**List of tasks:**
• 1. Answer these questions about the rule-of-law post that comes before the listing:
(a) Which two people does the post name as targets of Trump's threats to prosecute?
(b) What does democracy depend on even more importantly than the assent of the governed?
(c) Without faith in democracy, what do people come to believe government is?
• 2. Please carry on the rule-of-law post, which appears ahead of the listing, from the point where it stops.

[Supplied passage — start]

Tuesday, March 13, 2018

The Rule of Law

Donald Trump’s sustained attacks on the rule of law undermine this most important pillar of democracy.  I’ve referred in several previous posts to specific threats, most notably to prosecute Hillary Clinton and James Comey, but his attacks, while not always so blatant, are widespread.

Democracy depends upon the people’s trust in government.  As we’re seeing around the world, democracy is extraordinarily fragile.  It depends not only on the assent of the governed but, even more importantly, also on their participation.  To accept governance through democracy, the people must believe that the government
  • is responsive to their needs;
  • operates on principles of fairness; and  
  • puts even itself under the rule of law.
Without faith in it, democracy sinks into chaos: People come to believe that government is no more than powerful people looking out for themselves.  The people seek order in the chaos; the country becomes open to non-democratic sources of order.

[Supplied passage — finish]
[Recorded data — start]

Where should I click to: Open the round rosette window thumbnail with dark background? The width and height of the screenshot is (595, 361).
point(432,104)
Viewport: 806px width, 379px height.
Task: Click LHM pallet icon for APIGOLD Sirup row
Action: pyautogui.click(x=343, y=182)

[Recorded data — finish]

**Answers to the tasks:**
• 1.
(a) Hillary Clinton and James Comey.
(b) The participation of the governed.
(c) No more than powerful people looking out for themselves.

• 2.
The President has attacked the rule of law from many different angles. Here are four of them: his attacks on Hillary Clinton; his ongoing response to the Russia probe; his attempt to change libel laws; and his refusal to release tax returns.

First, and the most serious, in my opinion, is Trump's continual pre- and post-election attacks on “crooked” Hillary Clinton.  In the second election debate, for instance, he threatened to put her in jail if he became president.  Chants of “lock her up” were commonplace at his rallies.  More than a year after he became President, the chants continue, including, most recently in his speech to the Conservative Political Action Caucus (CPAC) in mid-February.  The President made no effort to stop them. In fact, at CPAC, he followed up the chant, with, “Boy, have they committed a lot of atrocities.”  

There is no legal basis on which a President can order someone put in jail.  Moreover, the FBI has found no evidence that Clinton broke any law.  Yet Trump continues to press his point that until Clinton is in jail, the legal system has failed.  Lawrence Tribe, one of the foremost experts on constitutional law, has written:
Making threats or vows to use a nation’s criminal justice system against one’s vanquished political opponent is worse than terrible policy: it’s incompatible with the survival of a stable constitutional republic.
 As Washington Post columnist Eugene Robinson writes:
Lock her up is more than a call to imprison Hillary Clinton. It is, potentially, a tragic epitaph for the consensus view of our legal system as a disinterested finder of fact and dispenser of justice.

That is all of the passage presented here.